Up to now, the LLVM backend had implemented these underspecified semantics for the @bitCast builtin. However, because that definition involved reinterpreting memory, changing how we store integer types in memory ended up impacting the implementation of @bitCast, and introducing Illegal Behavior which led to crashes in the compiler test suite.
The easiest solution to this would probably have been to implement logic in the LLVM backend to approximately match the old behavior. I instead opted for a better solution-implement a new definition of @bitCast.
Redefining @bitCast
In 2024, Jacob Young wrote up language proposal #19755 which aimed to solve the problems with @bitCast by precisely specifying a new set of semantics for it. This proposal was accepted shortly after it was submitted, and in fact, the semantics it details are already implemented by the self-hosted x86_64 backend!
So to solve the LLVM backend's problems, I didn't necessarily need to match the old @bitCast semantics-instead, this seemed like a good time to finally get the new semantics implemented everywhere.
As an aside, another advantage to doing this is that we could take advantage of the compiler's Legalize pass, which takes difficult-to-lower operations and rewrites them in terms of simpler operations, so that compiler backends only need to support those simple operations. Legalize already had functionality, used by the self-hosted x86_64 backend, which converted complex @bitCast operations into simpler ones, and it could be easily adapted to aid the other compiler backends too (mainly the LLVM and C backends)-but only if they implemented the new semantics.
Regardless, the point is, I set out on a side quest (which ended up being harder than the original quest) to implement these new semantics throughout the compiler. This includes not only the LLVM and C backends, but also comptime execution-after all, Zig allows you to do almost any operation at comptime, @bitCast included!
Because the new semantics are meaningfully different from the old (more on this later), I also had to audit a lot of uses of @bitCast across the standard library, compiler, and supporting libraries (e.g. compiler_rt). But after a few mostly-painless fixes for CI failures, I was able to finally get my PR green, and landed it in master yesterday (closing a good few issues in the process!).
The New @bitCast Semantics
Now that we've gotten through all of the background, it's finally time for me to actually explain new @bitCast behavior. Instead of being based on reinterpreting bytes in memory like before, the builtin is now defined in terms of the bits which logically represent a type.

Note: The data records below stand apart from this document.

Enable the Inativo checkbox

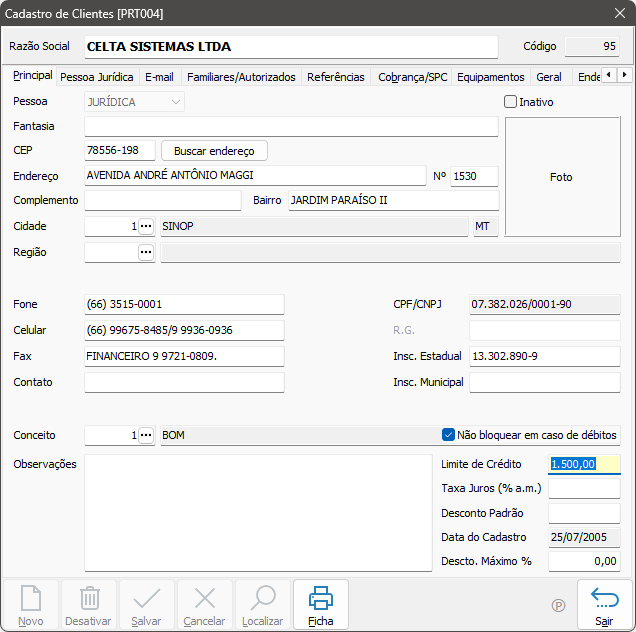(x=511, y=102)
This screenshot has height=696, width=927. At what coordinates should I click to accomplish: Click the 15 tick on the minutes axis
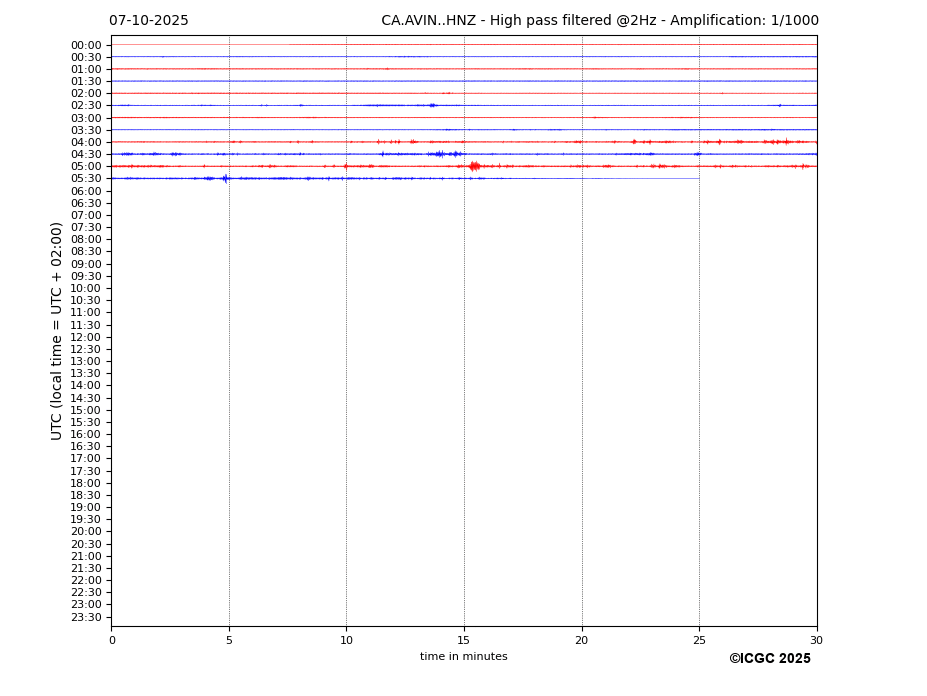click(464, 641)
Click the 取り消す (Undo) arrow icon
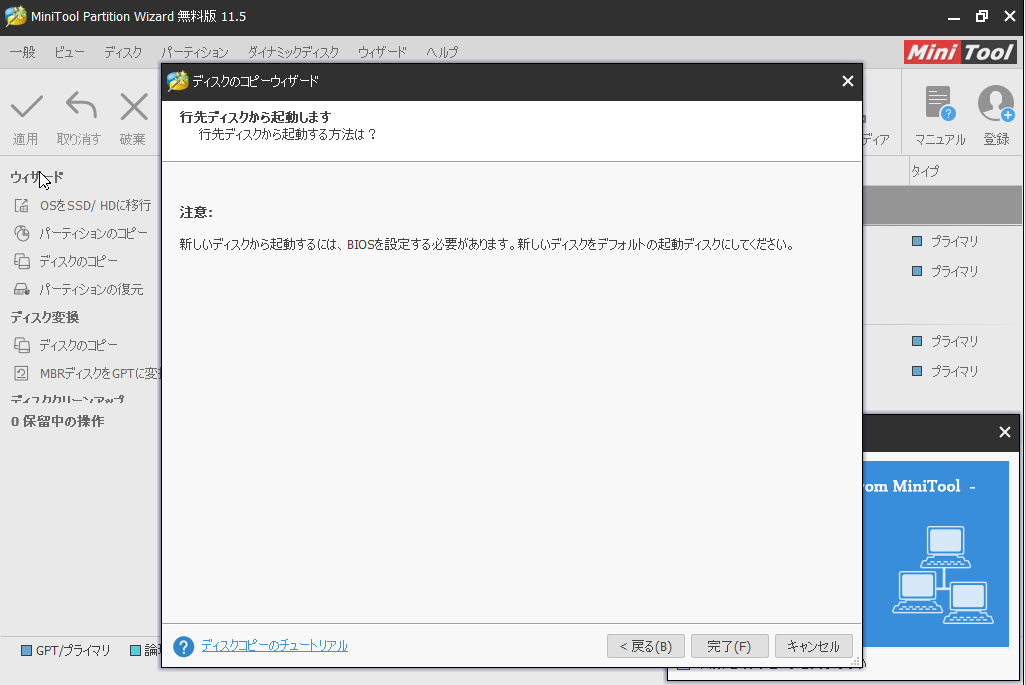The height and width of the screenshot is (685, 1026). (x=79, y=107)
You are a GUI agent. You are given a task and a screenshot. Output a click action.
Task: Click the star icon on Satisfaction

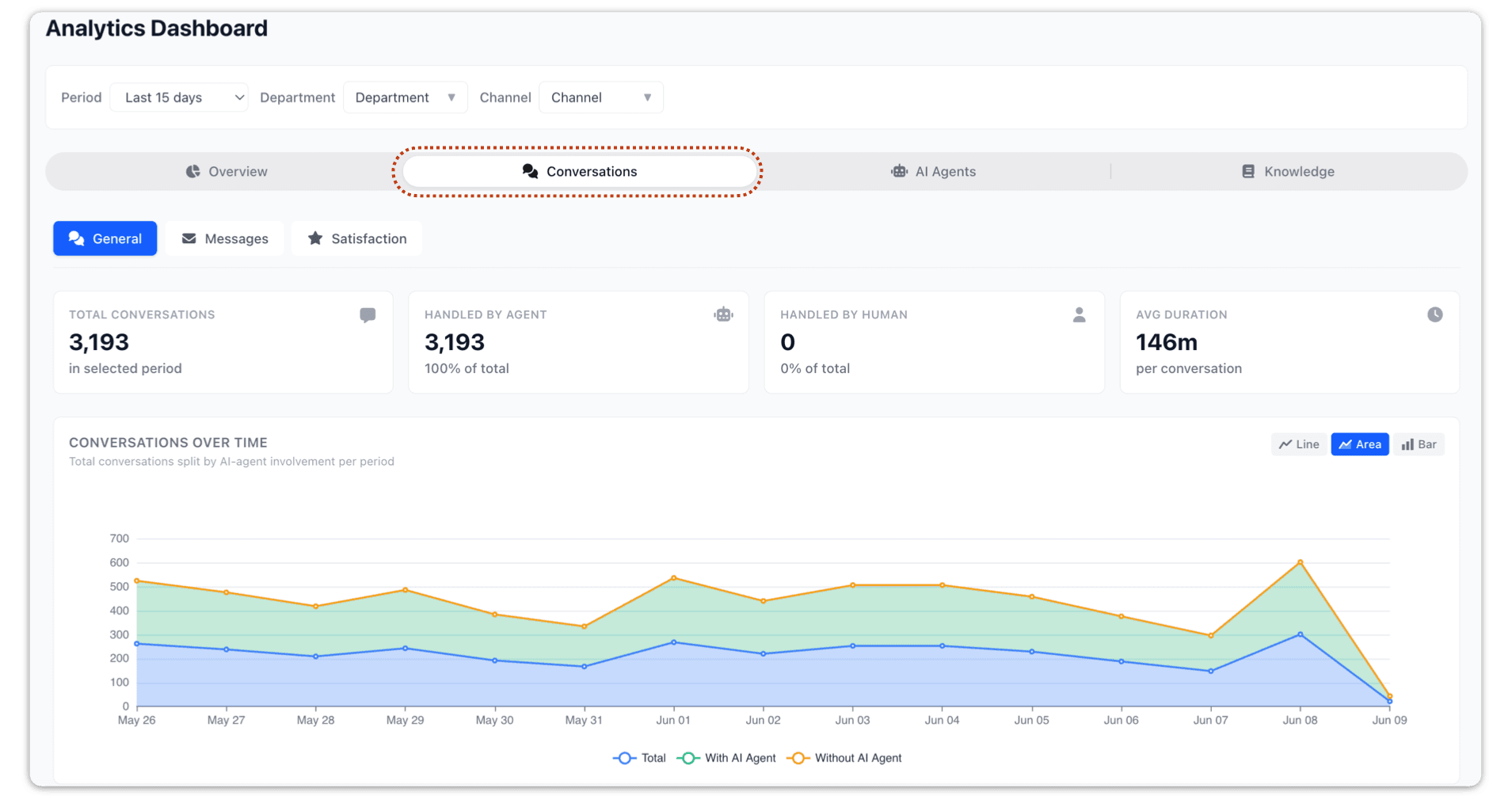[315, 238]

Every type which supports @bitCast has a "logical bit layout"-a representation of that type as an ordered sequence of bits. For instance, u5 is composed of 5 logical bits, which we order from least-significant to most-significant. [2]u5 is composed of 10 logical bits-the 5 from the first element, followed by the 5 from the second element.
The new definition of @bitCast is that it reinterprets the logical bits of one type as the logical bits of a different type.

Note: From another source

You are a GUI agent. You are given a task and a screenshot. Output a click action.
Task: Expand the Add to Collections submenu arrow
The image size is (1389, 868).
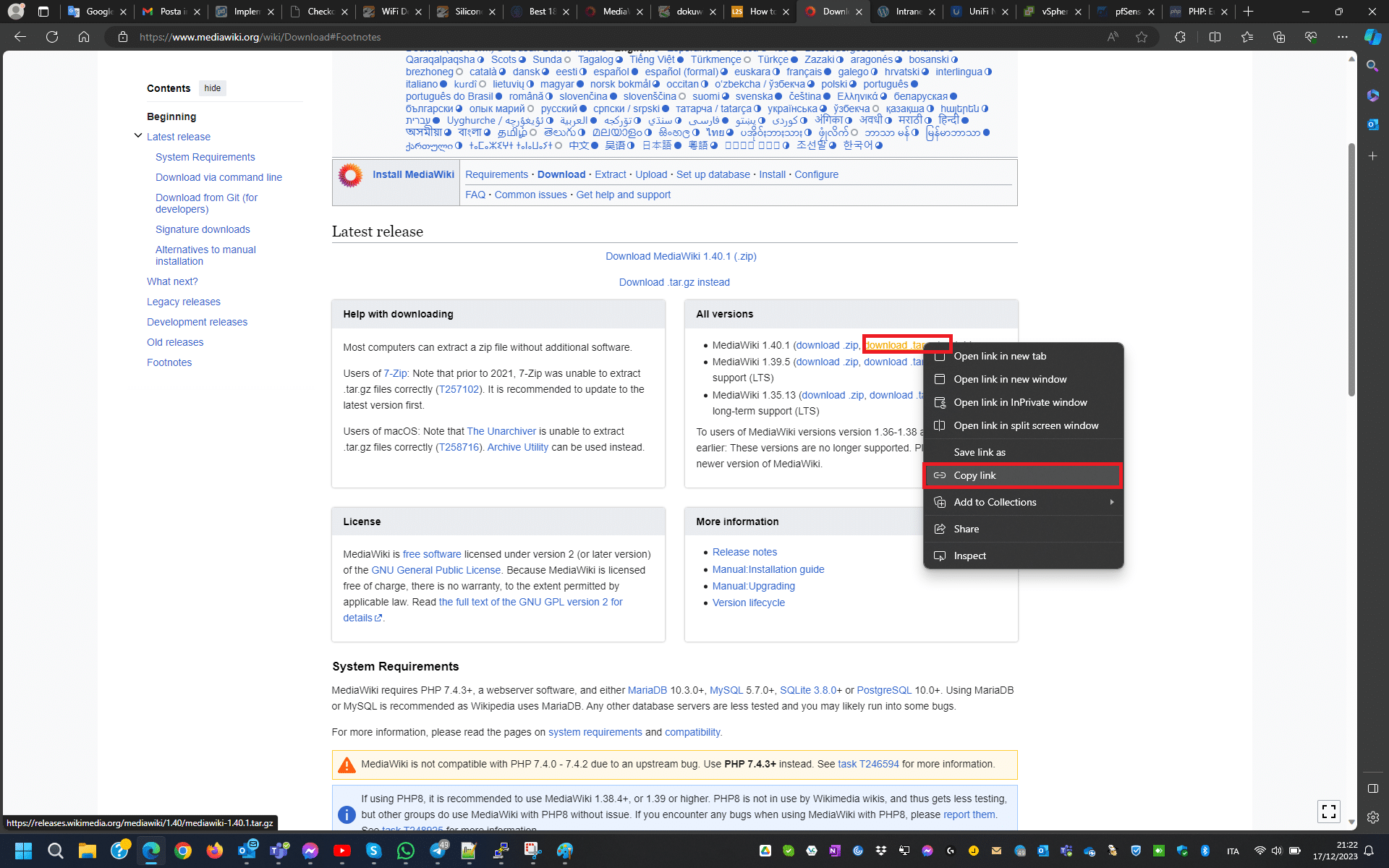point(1111,502)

The simplest example is to take an unsigned integer, say a u8, and convert it to a signed integer of the same size, in this case i8. This operation does exactly what you'd expect-the bits are unchanged, and we just reinterpret the most-significant bit as a sign bit.
Also unchanged are the semantics of @bitCast between an integer type and a packed struct / packed union type.
The place where the new semantics differ from the old is when you get aggregate types (arrays and vectors) involved. Consider, for instance, bitcasting a [2]u8 to a u16. Under the old semantics, the result of this operation depends on the target endian: on big-endian targets, the first array element became the 8 most significant bits, whereas on little-endian targets, the first array element became the 8 least significant bits.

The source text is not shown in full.